If little girls are made of sugar and spice and everything nice, Kader isn't the least bit interested in joining the club. One of her favorite quotes is from an interview Larry King conducted with Martha Stewart shortly after she was sentenced to serve five months in prison in 2004. "I wish I were just the nicest, nicest, nicest person on Earth. But I am a business person," Stewart was quoted saying. "If I were a man, no one would ever say that I was arrogant."

As the creator/promoter of the Broke & Boujee lifestyle parties that turned the city on its ear two years ago; manager of the Atlanta-based rap duo Proton; sometimes celebrity-stylist (who worked with Mariel Haenn on Q-Tip's recent album photo shoot); and all-around industry maven on the come up, Kader aspires to be that tough.

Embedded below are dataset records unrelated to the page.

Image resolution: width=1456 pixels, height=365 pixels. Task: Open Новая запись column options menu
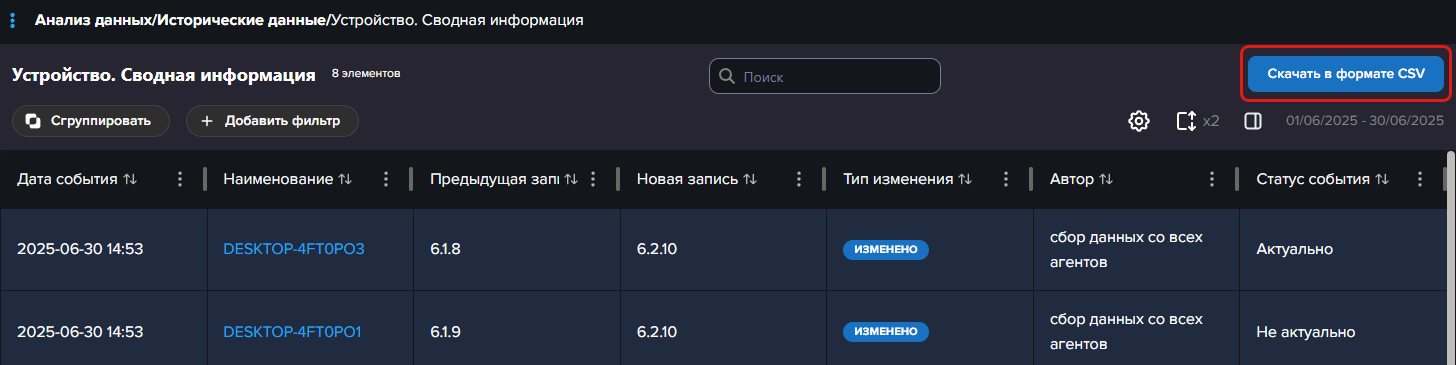pos(798,179)
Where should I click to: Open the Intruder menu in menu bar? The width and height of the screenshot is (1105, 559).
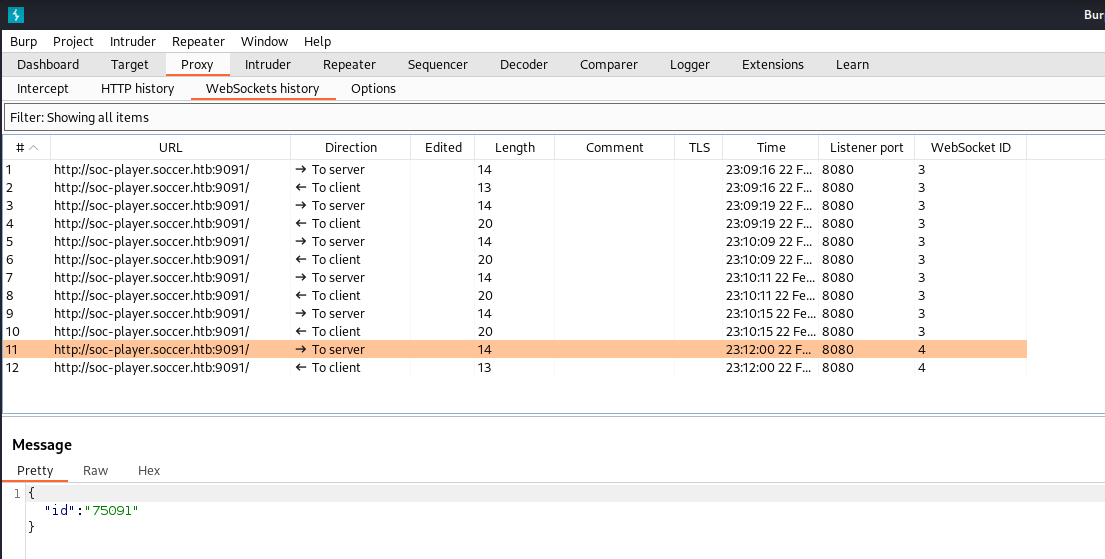[x=132, y=41]
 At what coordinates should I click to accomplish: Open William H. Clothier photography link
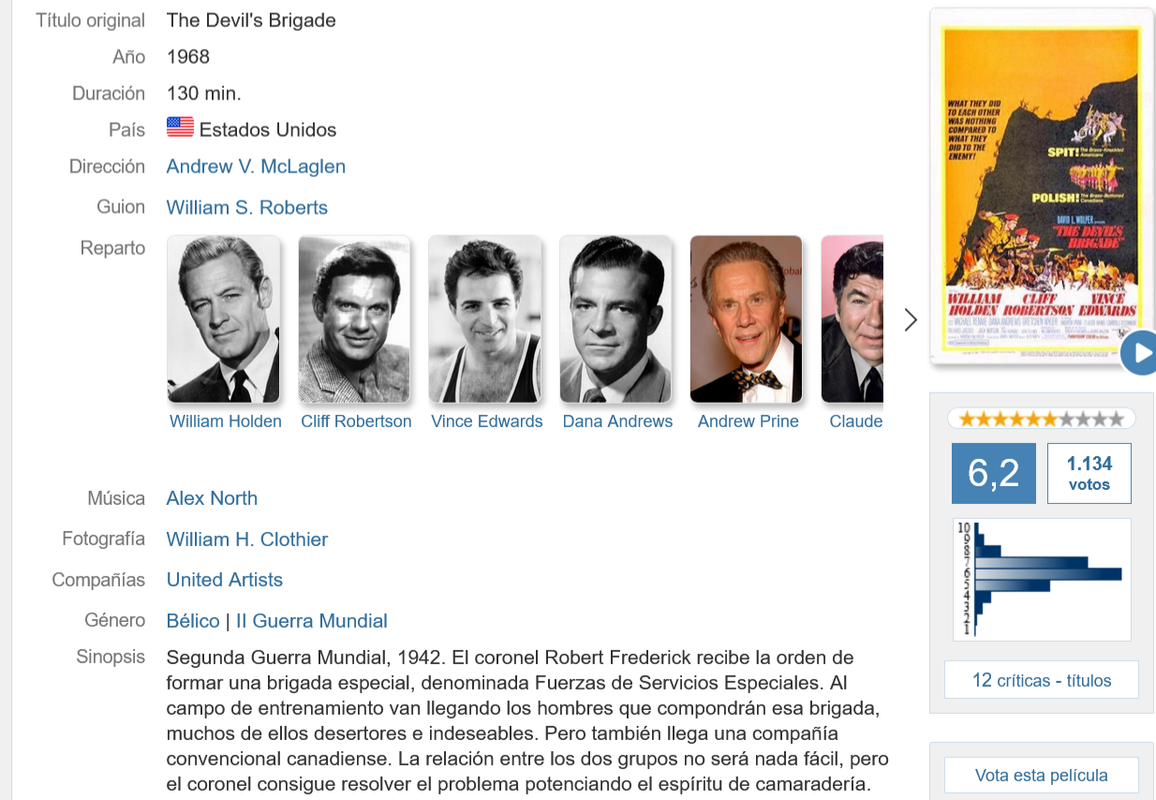pos(247,540)
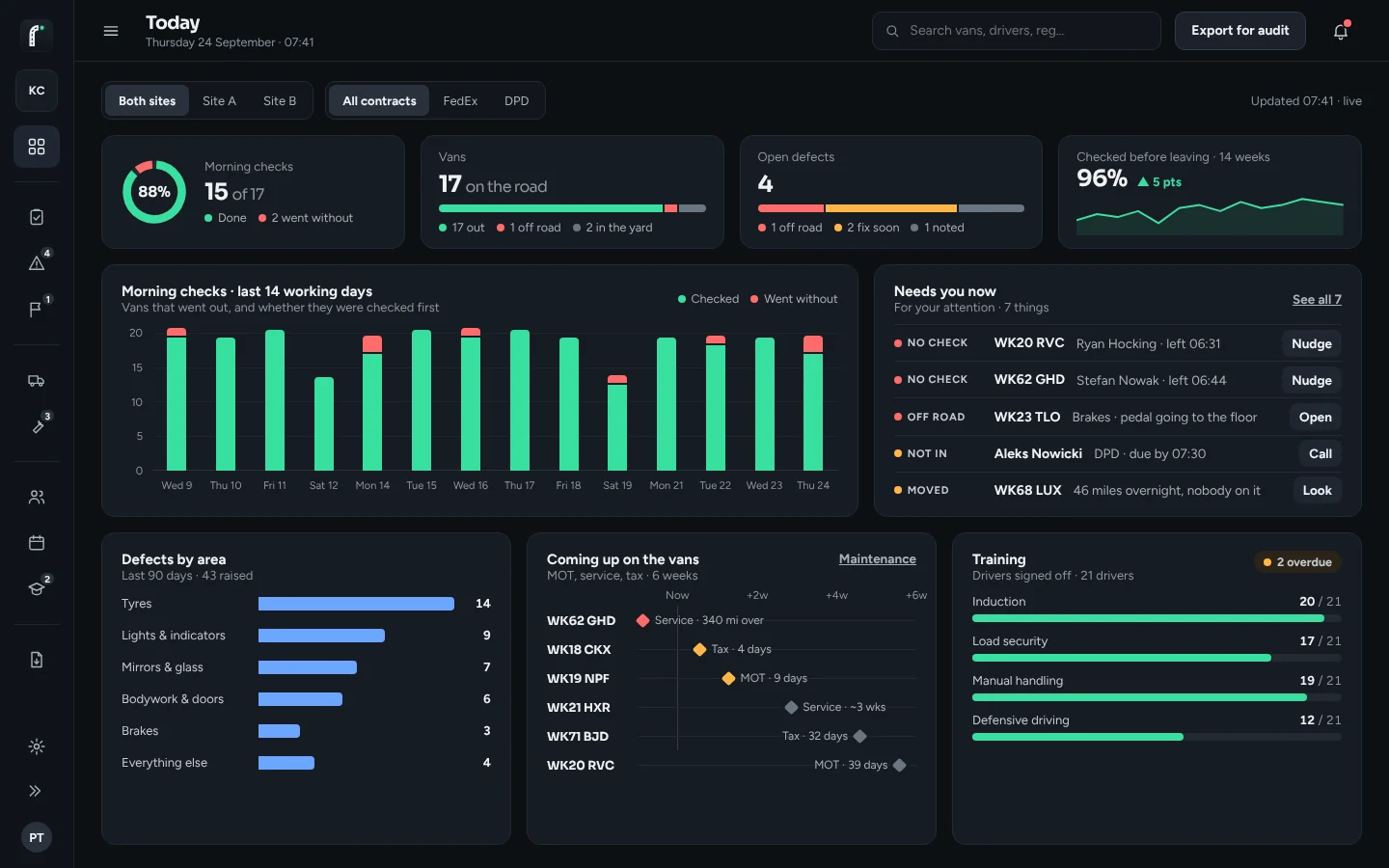Open the vans truck icon in sidebar

click(37, 381)
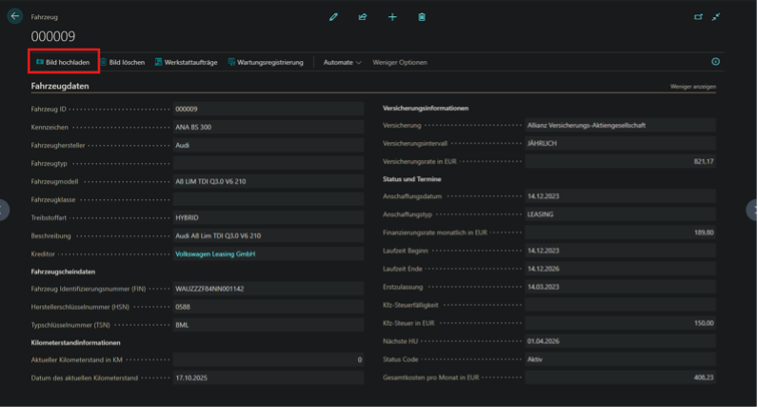Click the back arrow next to Fahrzeug

[14, 17]
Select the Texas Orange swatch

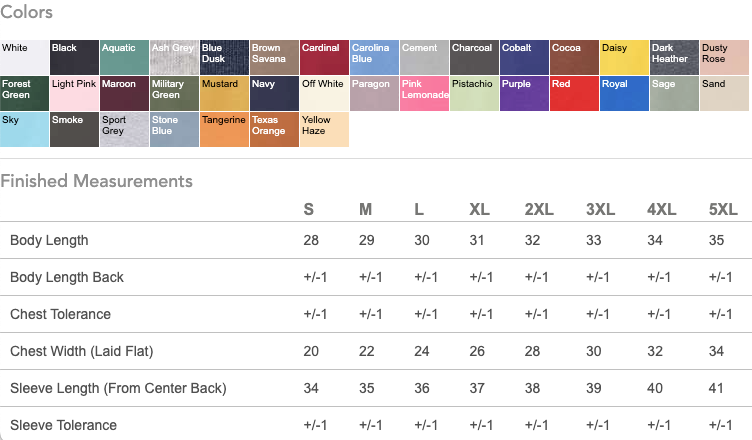click(274, 129)
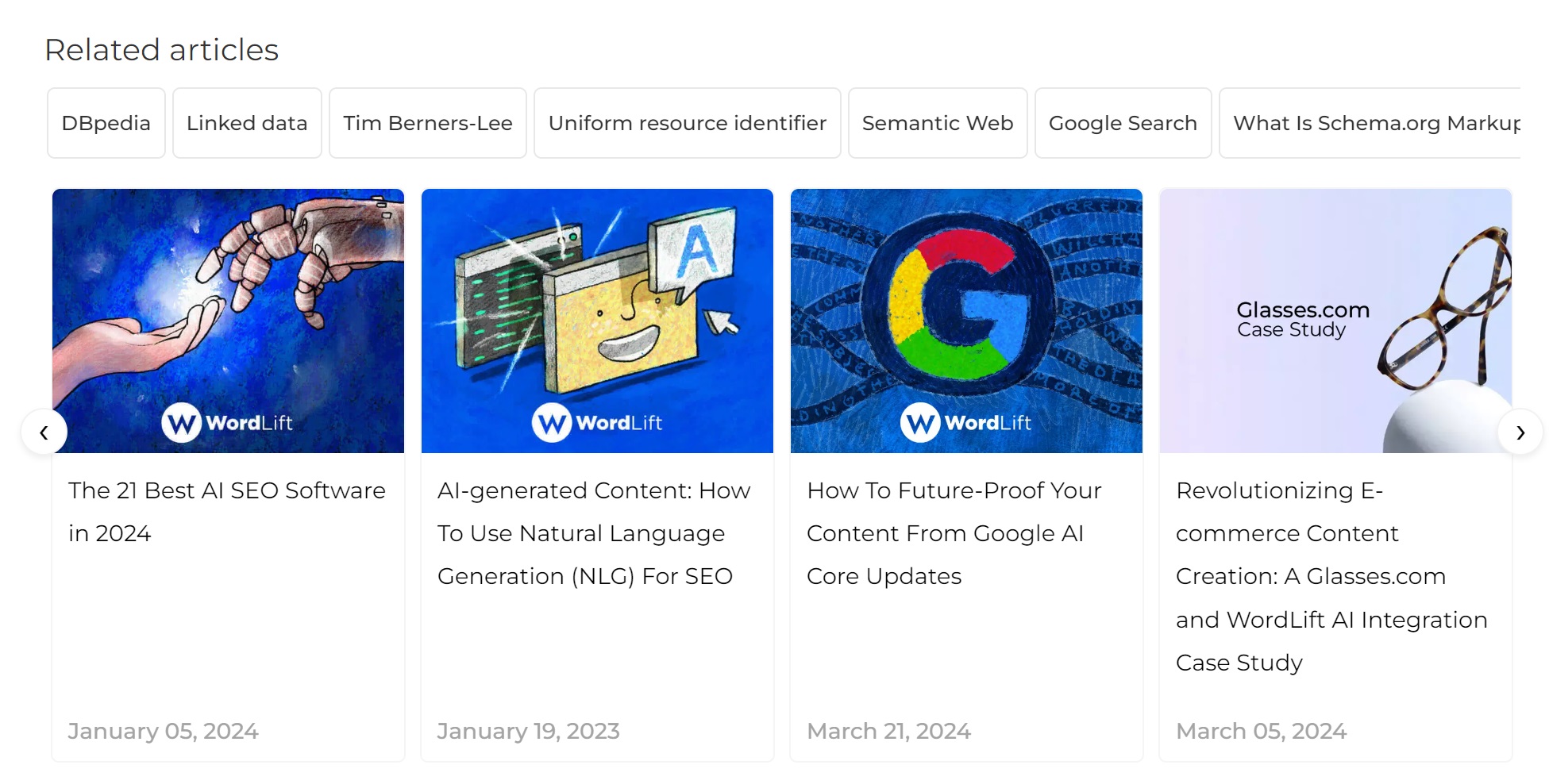Open the Google Search topic tag
This screenshot has width=1549, height=784.
coord(1123,123)
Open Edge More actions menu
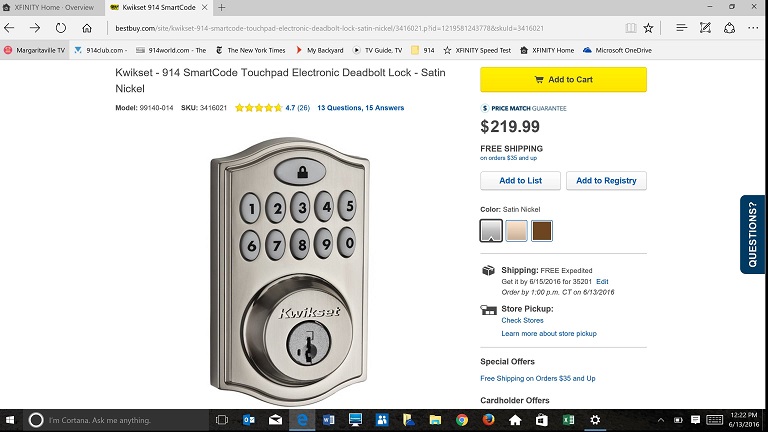768x432 pixels. point(753,28)
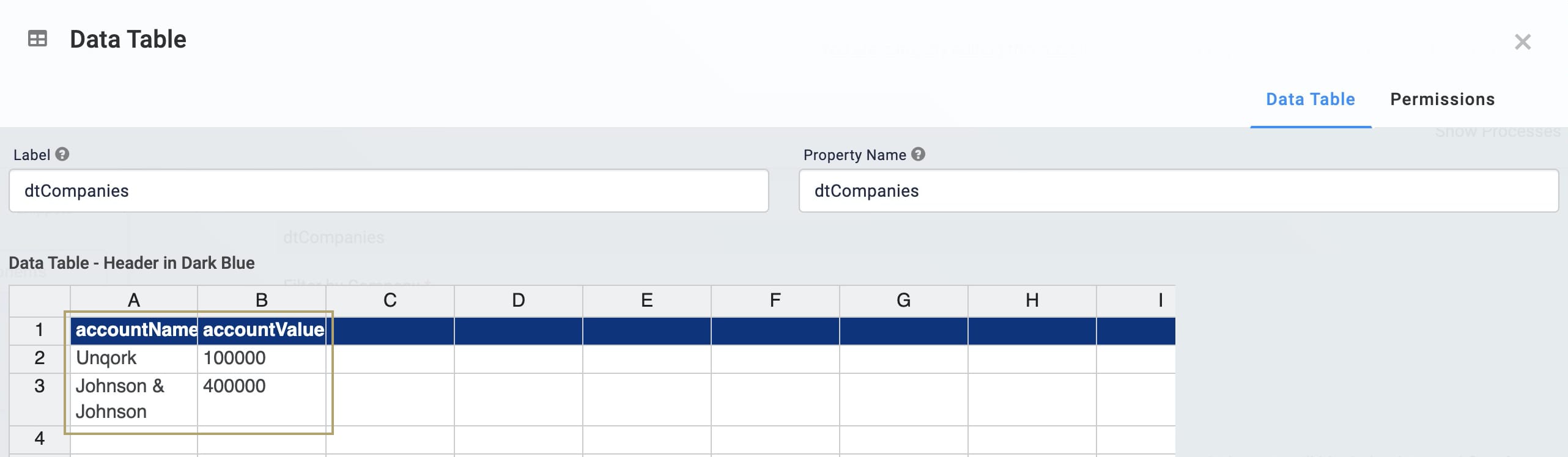The height and width of the screenshot is (457, 1568).
Task: Click the Label field containing dtCompanies
Action: 389,191
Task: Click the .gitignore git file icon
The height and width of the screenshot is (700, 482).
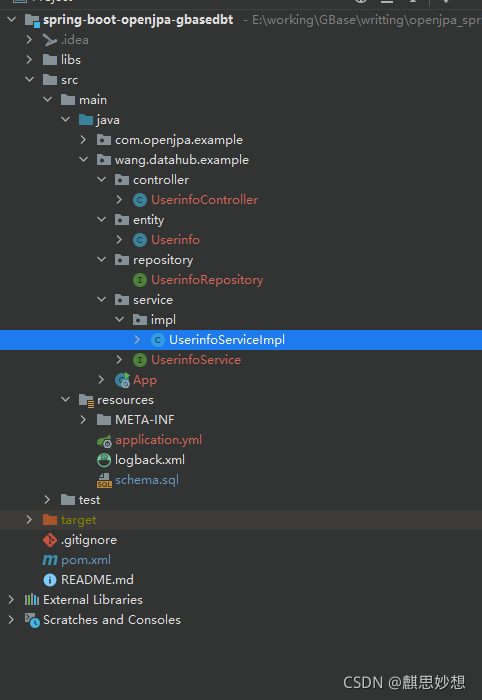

But she's also the same Fadia Kader who greets friends and associates with full-bodied hugs, prefers listening to the adult contemporary radio station B 98.5 over anything remotely hipster-related, and has filled one and a half journals with an ever-evolving list of things she wants in a man. So far, the list stretches to No. 450.

Girly has a soft side – a stamp-collecting, MTV's-"The Hills"-watching, snorts-uncontrollably-when-she-laughs-out-loud side. And sometimes, it really gets in the way of business. But mostly it just reminds her that she's still her mother's child.

Born the youngest of six brothers and sisters, Kader was only 6 years old when she saw her mother die. It happened one day as the two of them were walking home through the desert. Her mother had taken Kader to the doctor's office but forgotten to bring her wallet. On the trip back to retrieve it, she collapsed from what Kader believes was a combination of heat stroke and diabetes.

"It's interesting, 'cause I see myself in her," says Kader. "I look identical to her now. I saw pictures of her on this trip, and that's why this trip has been so good – because it's been such a closed case with my family. [They've always been] like, 'OK, it's enough that she saw her dead; we're not talking about her.' Nobody would tell me anything, and it's really important to know one's past."

As older family members filled in the missing pieces of her mother's life, Kader gained more insight. "She was overly generous and had a bleeding heart, and I'm such a sap," she says, recalling how she witnessed her mother endure burdens in life so hurtful that Kader prefers to keep the details private out of respect for her family. "She was just really strong and she put up with a lotta shit."

When Broke & Boujee earned a substantial plug in Urb magazine's annual Next 100 issue in 2008, some within the local scene considered it overkill -- especially since Kader had merely served as the innovator of the genre-bending, scenester club aesthetic started by Sloppy Seconds.